He graced her with a regal tip of the head. “Then... well done.”

“Thank you, sir.” She moved to leave.

“Oh, and, Pierce?” he said as she was reaching the door.

“Yes, sir?” She turned back.

“I looked into the matter of my predecessor’s retirement, since you were so keen to know the details,” he said. “It seems that there’s no longer anyone at the address Mr Palmer left with the police force.” He cocked his head and regarded her coolly over his glasses. “Did you have any reason to suspect that there might be foul play at work?”

She had
every
reason to suspect foul play... but would admitting as much to Snow win her a powerful ally, or only confirm to the enemies above she knew too much? The organisations she was dealing with were breathtaking in scope, far too powerful for her to defeat by herself—and far too dangerous to her and her team if she made the wrong move. If she wanted to survive and seek justice for those who hadn’t, she couldn’t afford to make a mistake.

Pierce looked back at Snow as she grasped the doorhandle, professional calm fixed firmly in place. “No, sir,” she said. “Just curious.”

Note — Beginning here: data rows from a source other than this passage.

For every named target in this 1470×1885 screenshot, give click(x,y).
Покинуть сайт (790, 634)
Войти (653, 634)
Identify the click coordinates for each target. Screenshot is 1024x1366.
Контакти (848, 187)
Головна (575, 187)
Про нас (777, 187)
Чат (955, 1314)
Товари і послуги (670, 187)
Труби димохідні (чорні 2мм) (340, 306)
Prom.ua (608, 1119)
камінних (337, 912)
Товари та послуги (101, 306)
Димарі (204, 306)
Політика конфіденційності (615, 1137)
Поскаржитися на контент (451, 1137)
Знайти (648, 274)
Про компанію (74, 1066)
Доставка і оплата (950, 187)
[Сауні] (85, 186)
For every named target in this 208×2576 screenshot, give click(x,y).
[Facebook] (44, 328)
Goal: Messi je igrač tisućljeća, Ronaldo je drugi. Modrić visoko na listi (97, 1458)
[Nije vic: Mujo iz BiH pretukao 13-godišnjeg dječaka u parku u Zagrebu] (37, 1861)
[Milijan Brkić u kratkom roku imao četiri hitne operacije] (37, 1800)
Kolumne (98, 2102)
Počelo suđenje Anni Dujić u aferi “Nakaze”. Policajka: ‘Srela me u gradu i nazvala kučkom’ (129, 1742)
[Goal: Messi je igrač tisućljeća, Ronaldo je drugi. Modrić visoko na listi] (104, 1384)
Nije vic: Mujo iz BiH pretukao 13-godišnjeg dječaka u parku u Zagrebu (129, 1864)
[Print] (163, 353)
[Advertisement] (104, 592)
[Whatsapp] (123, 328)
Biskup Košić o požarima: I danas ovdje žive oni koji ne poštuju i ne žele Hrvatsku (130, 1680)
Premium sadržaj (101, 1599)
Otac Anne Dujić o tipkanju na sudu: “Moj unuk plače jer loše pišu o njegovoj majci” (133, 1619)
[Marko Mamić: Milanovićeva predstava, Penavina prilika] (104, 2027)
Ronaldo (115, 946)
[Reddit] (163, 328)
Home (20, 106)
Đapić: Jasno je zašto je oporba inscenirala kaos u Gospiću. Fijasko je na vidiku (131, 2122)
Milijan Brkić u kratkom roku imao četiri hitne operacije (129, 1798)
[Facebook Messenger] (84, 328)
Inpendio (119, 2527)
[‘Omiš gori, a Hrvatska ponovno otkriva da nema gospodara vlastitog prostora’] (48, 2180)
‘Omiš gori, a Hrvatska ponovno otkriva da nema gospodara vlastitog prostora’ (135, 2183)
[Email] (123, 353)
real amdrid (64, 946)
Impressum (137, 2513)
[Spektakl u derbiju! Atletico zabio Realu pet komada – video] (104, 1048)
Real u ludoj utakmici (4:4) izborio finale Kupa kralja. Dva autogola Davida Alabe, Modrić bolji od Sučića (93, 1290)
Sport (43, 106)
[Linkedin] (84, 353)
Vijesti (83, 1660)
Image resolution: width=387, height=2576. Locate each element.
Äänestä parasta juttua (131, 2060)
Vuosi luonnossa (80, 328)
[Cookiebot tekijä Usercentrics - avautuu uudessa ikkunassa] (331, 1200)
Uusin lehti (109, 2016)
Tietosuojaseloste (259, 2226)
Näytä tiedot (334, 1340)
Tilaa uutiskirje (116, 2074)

He nodded, once. “Well, that’s a valuable trait in a police officer,” he said. “Just see that it isn’t turned to idle ends.”

“Yes, sir,” she said.

 

 

P
IERCE HEADED BACK
up the stairs to the RCU, bypassing the main office for the moment to head through to Enchanted Artefacts. Both Cliff and his assistant Nancy were at work today, for once the ever-present headphones absent from his ears as the two of them catalogued a mountain of boxes of evidence.

“Ah, Claire,” Cliff said, with an affable smile. “I gather we have you to thank for the early Christmas? You’ve sent us quite a bounty, it appears.” Indeed, they were overrun with evidence; so much of it, Pierce suspected rather grimly, that they wouldn’t have a hope of getting half of it processed before the new cases piled up to push it down the list.

But hope sprang eternal. “And has last night’s bounty yielded any fruit?” she said.

“Early days, yet, early days,” he chided, but he did cross the room to lay his hands on a plastic-wrapped bundle, which he unrolled to show a mass of thick black fur. “However, you might recall that just before things went
quite
mad, you arrested a young man in a feline romper suit.” He shook out the fur to reveal the dead-eyed stare of the black panther pelt.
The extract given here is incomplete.